:: DOCUMENT
Mayor Potter and the Millions Slipping By

Mayor Potter, said in his recent opinion piece, that "diverting [city] funds to schools will have an immediate impact on programs the community deeply values — for instance, swimming pools, backlogged street paving, jails and parks maintenance. Many will be scaled back or stopped altogether."

The Mayor must have just recently discovered this dynamic. Otherwise he may have voted against the $10 million property tax exemption (abatement) for the planned Alexan, SoWa apartment tower. An exemption which failed on a 3 to 2 vote by the council but would have provided nothing in return had it passed.  A closer look at other recent decisions and the urban renewal funds would reveal millions in budget dollars being diverted for questionable purposes.

His concern for schools and other programs which the community deeply values may have been more front and center had he realized that diverting city funds may have adverse effects.
::::
:: GIVEN INFORMATION
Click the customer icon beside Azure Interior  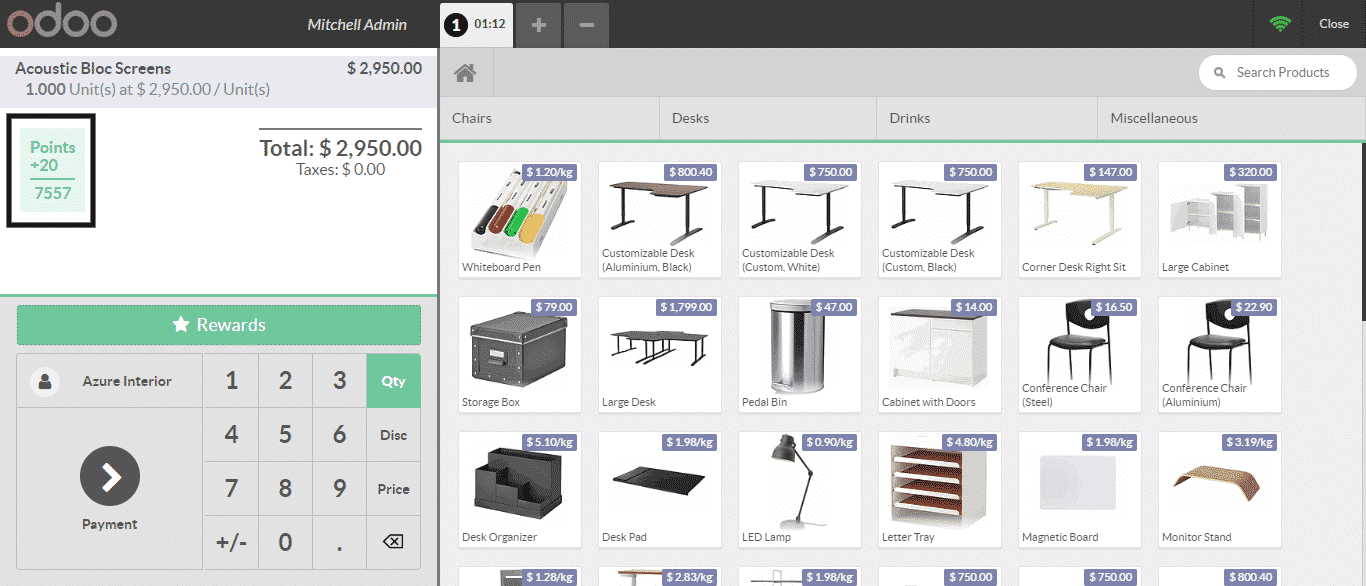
::::
JOBS –
A: In the piece on Mayor Potter, how did the council vote on the property tax exemption for the Alexan, SoWa apartment tower?
B: Please pick up the piece on Mayor Potter after its last sentence and carry it forward.

WRITTEN ANSWERS –
A: The exemption failed on a 3 to 2 vote.

B:
This may be good news for the city should the Mayor apply his new observation to current and planned projects which divert massive amounts of city funds.

Whether it be the Tram, the $1/2 billion for SoWa development, the $557 million for a new transit mall and light rail, or the convention center hotel, City management must come to grips with the size and impacts of diverting city funds.

A good start would be to get the Portland Development Commission to start obeying the State law which requires yearly reports on the impacts of diverting city funds. Exactly what needs to be known.  ORS 457.460


In addition to other means of diverting city funds, Urban Renewal now diverts some $65 million in city funds away from programs the community deeply values.

It is reassuring, however late in coming, that Portland Mayor Potter may be providing the leadership necessary to begin anew an effort to protect those values and the city funds they require.   

As an added bonus the Mayor, and the city, may pick up desperately needed support for solving the school funding debate. 

Steve Schopp   


  • Steven Plunk

    For years urban renewal districts have been siphoning money away from general government purposes including schools. The beneficiaries usually are a select group of merchants, property owners and contractors who exploit the “free money”.

    We need to rethink the whole urban renewal concept and look closely to see if it has paid off. I doubt it has.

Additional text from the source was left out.